> _DESCRIPTION OF THE TASK_: Here are some records; return them all exactly.

> _DATA FOR THE TASK_:
----
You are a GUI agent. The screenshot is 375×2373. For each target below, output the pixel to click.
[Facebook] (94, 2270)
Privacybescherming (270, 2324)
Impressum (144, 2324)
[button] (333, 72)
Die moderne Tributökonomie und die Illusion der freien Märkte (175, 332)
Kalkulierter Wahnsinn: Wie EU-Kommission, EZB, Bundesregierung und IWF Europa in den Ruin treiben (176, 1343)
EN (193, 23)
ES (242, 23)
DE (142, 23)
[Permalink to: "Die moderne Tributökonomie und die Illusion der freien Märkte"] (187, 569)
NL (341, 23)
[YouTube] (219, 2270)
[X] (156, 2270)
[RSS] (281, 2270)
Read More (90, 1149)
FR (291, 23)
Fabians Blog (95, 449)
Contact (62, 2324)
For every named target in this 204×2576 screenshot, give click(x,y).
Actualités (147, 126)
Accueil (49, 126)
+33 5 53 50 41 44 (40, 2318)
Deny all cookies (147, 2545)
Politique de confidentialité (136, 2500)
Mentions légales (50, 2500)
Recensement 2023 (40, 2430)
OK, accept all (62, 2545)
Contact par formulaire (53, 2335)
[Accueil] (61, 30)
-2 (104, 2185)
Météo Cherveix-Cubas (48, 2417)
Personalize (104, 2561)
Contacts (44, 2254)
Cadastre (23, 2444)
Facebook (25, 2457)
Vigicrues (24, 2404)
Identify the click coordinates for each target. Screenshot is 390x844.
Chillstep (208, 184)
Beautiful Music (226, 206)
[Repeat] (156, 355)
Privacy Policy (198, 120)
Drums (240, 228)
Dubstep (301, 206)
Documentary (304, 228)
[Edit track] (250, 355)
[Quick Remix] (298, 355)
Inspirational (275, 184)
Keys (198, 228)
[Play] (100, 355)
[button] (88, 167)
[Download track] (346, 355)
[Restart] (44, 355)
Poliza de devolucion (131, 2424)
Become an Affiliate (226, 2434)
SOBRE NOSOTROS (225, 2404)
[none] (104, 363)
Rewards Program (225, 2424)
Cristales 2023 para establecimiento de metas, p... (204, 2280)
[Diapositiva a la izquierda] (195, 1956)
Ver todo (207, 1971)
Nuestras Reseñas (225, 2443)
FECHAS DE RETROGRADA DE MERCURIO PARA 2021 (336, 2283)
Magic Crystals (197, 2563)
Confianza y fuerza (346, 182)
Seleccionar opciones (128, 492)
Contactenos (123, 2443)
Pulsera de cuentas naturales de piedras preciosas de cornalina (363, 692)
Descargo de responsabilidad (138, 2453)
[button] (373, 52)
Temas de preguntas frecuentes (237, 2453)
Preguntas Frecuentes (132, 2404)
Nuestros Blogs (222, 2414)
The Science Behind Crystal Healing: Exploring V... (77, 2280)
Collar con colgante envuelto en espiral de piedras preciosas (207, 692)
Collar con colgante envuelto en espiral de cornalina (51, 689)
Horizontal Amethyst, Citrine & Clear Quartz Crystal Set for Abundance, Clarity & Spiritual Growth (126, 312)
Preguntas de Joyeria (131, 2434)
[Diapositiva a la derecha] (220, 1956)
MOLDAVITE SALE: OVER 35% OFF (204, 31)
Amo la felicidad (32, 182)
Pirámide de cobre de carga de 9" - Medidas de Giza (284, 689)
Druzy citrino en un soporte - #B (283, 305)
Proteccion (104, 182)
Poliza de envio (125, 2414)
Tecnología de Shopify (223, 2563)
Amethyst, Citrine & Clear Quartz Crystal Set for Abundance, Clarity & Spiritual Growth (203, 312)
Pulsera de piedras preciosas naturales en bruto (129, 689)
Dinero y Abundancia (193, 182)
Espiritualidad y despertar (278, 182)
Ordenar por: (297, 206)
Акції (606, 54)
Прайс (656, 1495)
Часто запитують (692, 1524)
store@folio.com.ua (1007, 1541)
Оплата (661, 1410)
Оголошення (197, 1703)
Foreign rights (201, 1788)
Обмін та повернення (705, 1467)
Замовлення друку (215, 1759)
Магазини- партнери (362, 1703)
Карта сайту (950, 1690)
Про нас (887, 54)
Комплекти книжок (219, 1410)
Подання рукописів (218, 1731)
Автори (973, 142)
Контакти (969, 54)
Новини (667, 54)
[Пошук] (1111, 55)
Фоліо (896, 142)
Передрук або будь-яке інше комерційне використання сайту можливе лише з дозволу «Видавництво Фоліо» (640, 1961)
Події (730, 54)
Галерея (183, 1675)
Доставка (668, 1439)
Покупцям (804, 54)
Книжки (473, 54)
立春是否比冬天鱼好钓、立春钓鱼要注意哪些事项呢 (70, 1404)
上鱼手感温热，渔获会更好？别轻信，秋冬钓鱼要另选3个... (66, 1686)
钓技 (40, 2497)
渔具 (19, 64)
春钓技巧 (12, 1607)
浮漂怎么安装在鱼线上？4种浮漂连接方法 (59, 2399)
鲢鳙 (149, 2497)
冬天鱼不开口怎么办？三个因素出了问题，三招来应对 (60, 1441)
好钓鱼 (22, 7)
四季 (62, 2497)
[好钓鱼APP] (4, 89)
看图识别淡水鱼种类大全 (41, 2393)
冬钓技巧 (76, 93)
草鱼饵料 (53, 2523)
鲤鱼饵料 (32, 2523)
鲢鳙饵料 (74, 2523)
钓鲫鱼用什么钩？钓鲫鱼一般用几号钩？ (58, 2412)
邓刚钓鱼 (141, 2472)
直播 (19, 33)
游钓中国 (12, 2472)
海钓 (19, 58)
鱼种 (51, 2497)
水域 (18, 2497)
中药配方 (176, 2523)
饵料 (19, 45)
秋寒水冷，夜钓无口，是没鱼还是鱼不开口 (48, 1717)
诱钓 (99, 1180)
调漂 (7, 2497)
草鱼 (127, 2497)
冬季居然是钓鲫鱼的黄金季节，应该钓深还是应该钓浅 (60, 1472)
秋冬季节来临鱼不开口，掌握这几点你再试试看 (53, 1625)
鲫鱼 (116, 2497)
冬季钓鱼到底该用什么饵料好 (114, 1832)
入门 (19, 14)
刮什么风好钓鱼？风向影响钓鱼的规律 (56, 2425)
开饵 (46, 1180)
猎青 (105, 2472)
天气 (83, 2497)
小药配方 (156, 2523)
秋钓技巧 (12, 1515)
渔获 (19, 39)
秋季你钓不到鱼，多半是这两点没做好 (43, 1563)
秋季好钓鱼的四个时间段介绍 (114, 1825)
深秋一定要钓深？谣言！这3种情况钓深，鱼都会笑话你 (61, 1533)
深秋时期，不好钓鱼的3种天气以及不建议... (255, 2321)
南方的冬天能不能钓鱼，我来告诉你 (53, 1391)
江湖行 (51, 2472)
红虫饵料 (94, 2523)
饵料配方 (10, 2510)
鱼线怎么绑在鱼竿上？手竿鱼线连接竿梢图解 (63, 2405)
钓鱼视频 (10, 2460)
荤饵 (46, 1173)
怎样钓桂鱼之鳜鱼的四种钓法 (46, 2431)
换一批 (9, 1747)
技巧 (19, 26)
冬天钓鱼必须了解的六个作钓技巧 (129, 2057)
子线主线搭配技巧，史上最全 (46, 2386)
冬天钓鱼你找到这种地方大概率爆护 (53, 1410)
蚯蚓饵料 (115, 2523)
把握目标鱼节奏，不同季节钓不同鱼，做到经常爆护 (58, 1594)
----
> _EXPECTED OUTPUT_:
You are a GUI agent. The screenshot is 375×2373. For each target below, output the pixel to click.
[Facebook] (94, 2270)
Privacybescherming (270, 2324)
Impressum (144, 2324)
[button] (333, 72)
Die moderne Tributökonomie und die Illusion der freien Märkte (175, 332)
Kalkulierter Wahnsinn: Wie EU-Kommission, EZB, Bundesregierung und IWF Europa in den Ruin treiben (176, 1343)
EN (193, 23)
ES (242, 23)
DE (142, 23)
[Permalink to: "Die moderne Tributökonomie und die Illusion der freien Märkte"] (187, 569)
NL (341, 23)
[YouTube] (219, 2270)
[X] (156, 2270)
[RSS] (281, 2270)
Read More (90, 1149)
FR (291, 23)
Fabians Blog (95, 449)
Contact (62, 2324)
For every named target in this 204×2576 screenshot, give click(x,y).
Actualités (147, 126)
Accueil (49, 126)
+33 5 53 50 41 44 (40, 2318)
Deny all cookies (147, 2545)
Politique de confidentialité (136, 2500)
Mentions légales (50, 2500)
Recensement 2023 (40, 2430)
OK, accept all (62, 2545)
Contact par formulaire (53, 2335)
[Accueil] (61, 30)
-2 (104, 2185)
Météo Cherveix-Cubas (48, 2417)
Personalize (104, 2561)
Contacts (44, 2254)
Cadastre (23, 2444)
Facebook (25, 2457)
Vigicrues (24, 2404)
Identify the click coordinates for each target. Screenshot is 390x844.
Chillstep (208, 184)
Beautiful Music (226, 206)
[Repeat] (156, 355)
Privacy Policy (198, 120)
Drums (240, 228)
Dubstep (301, 206)
Documentary (304, 228)
[Edit track] (250, 355)
[Quick Remix] (298, 355)
Inspirational (275, 184)
Keys (198, 228)
[Play] (100, 355)
[button] (88, 167)
[Download track] (346, 355)
[Restart] (44, 355)
Poliza de devolucion (131, 2424)
Become an Affiliate (226, 2434)
SOBRE NOSOTROS (225, 2404)
[none] (104, 363)
Rewards Program (225, 2424)
Cristales 2023 para establecimiento de metas, p... (204, 2280)
[Diapositiva a la izquierda] (195, 1956)
Ver todo (207, 1971)
Nuestras Reseñas (225, 2443)
FECHAS DE RETROGRADA DE MERCURIO PARA 2021 (336, 2283)
Magic Crystals (197, 2563)
Confianza y fuerza (346, 182)
Seleccionar opciones (128, 492)
Contactenos (123, 2443)
Pulsera de cuentas naturales de piedras preciosas de cornalina (363, 692)
Descargo de responsabilidad (138, 2453)
[button] (373, 52)
Temas de preguntas frecuentes (237, 2453)
Preguntas Frecuentes (132, 2404)
Nuestros Blogs (222, 2414)
The Science Behind Crystal Healing: Exploring V... (77, 2280)
Collar con colgante envuelto en espiral de piedras preciosas (207, 692)
Collar con colgante envuelto en espiral de cornalina (51, 689)
Horizontal Amethyst, Citrine & Clear Quartz Crystal Set for Abundance, Clarity & Spiritual Growth (126, 312)
Preguntas de Joyeria (131, 2434)
[Diapositiva a la derecha] (220, 1956)
MOLDAVITE SALE: OVER 35% OFF (204, 31)
Amo la felicidad (32, 182)
Pirámide de cobre de carga de 9" - Medidas de Giza (284, 689)
Druzy citrino en un soporte - #B (283, 305)
Proteccion (104, 182)
Poliza de envio (125, 2414)
Tecnología de Shopify (223, 2563)
Amethyst, Citrine & Clear Quartz Crystal Set for Abundance, Clarity & Spiritual Growth (203, 312)
Pulsera de piedras preciosas naturales en bruto (129, 689)
Dinero y Abundancia (193, 182)
Espiritualidad y despertar (278, 182)
Ordenar por: (297, 206)
Акції (606, 54)
Прайс (656, 1495)
Часто запитують (692, 1524)
store@folio.com.ua (1007, 1541)
Оплата (661, 1410)
Оголошення (197, 1703)
Foreign rights (201, 1788)
Обмін та повернення (705, 1467)
Замовлення друку (215, 1759)
Магазини- партнери (362, 1703)
Карта сайту (950, 1690)
Про нас (887, 54)
Комплекти книжок (219, 1410)
Подання рукописів (218, 1731)
Автори (973, 142)
Контакти (969, 54)
Новини (667, 54)
[Пошук] (1111, 55)
Фоліо (896, 142)
Передрук або будь-яке інше комерційне використання сайту можливе лише з дозволу «Видавництво Фоліо» (640, 1961)
Події (730, 54)
Галерея (183, 1675)
Доставка (668, 1439)
Покупцям (804, 54)
Книжки (473, 54)
立春是否比冬天鱼好钓、立春钓鱼要注意哪些事项呢 (70, 1404)
上鱼手感温热，渔获会更好？别轻信，秋冬钓鱼要另选3个... (66, 1686)
钓技 (40, 2497)
渔具 (19, 64)
春钓技巧 (12, 1607)
浮漂怎么安装在鱼线上？4种浮漂连接方法 (59, 2399)
鲢鳙 (149, 2497)
冬天鱼不开口怎么办？三个因素出了问题，三招来应对 (60, 1441)
好钓鱼 (22, 7)
四季 (62, 2497)
[好钓鱼APP] (4, 89)
看图识别淡水鱼种类大全 (41, 2393)
冬钓技巧 (76, 93)
草鱼饵料 (53, 2523)
鲤鱼饵料 (32, 2523)
鲢鳙饵料 (74, 2523)
钓鲫鱼用什么钩？钓鲫鱼一般用几号钩？ (58, 2412)
邓刚钓鱼 (141, 2472)
直播 (19, 33)
游钓中国 (12, 2472)
海钓 (19, 58)
鱼种 (51, 2497)
水域 (18, 2497)
中药配方 (176, 2523)
饵料 (19, 45)
秋寒水冷，夜钓无口，是没鱼还是鱼不开口 (48, 1717)
诱钓 (99, 1180)
调漂 (7, 2497)
草鱼 (127, 2497)
冬季居然是钓鲫鱼的黄金季节，应该钓深还是应该钓浅 (60, 1472)
秋冬季节来临鱼不开口，掌握这几点你再试试看 (53, 1625)
鲫鱼 (116, 2497)
冬季钓鱼到底该用什么饵料好 (114, 1832)
入门 (19, 14)
刮什么风好钓鱼？风向影响钓鱼的规律 (56, 2425)
开饵 (46, 1180)
猎青 (105, 2472)
天气 (83, 2497)
小药配方 (156, 2523)
秋钓技巧 (12, 1515)
渔获 (19, 39)
秋季你钓不到鱼，多半是这两点没做好 (43, 1563)
秋季好钓鱼的四个时间段介绍 (114, 1825)
深秋一定要钓深？谣言！这3种情况钓深，鱼都会笑话你 (61, 1533)
深秋时期，不好钓鱼的3种天气以及不建议... (255, 2321)
南方的冬天能不能钓鱼，我来告诉你 (53, 1391)
江湖行 (51, 2472)
红虫饵料 (94, 2523)
饵料配方 (10, 2510)
鱼线怎么绑在鱼竿上？手竿鱼线连接竿梢图解 (63, 2405)
钓鱼视频 (10, 2460)
荤饵 (46, 1173)
怎样钓桂鱼之鳜鱼的四种钓法 (46, 2431)
换一批 (9, 1747)
技巧 (19, 26)
冬天钓鱼必须了解的六个作钓技巧 (129, 2057)
子线主线搭配技巧，史上最全 (46, 2386)
冬天钓鱼你找到这种地方大概率爆护 (53, 1410)
蚯蚓饵料 (115, 2523)
把握目标鱼节奏，不同季节钓不同鱼，做到经常爆护 (58, 1594)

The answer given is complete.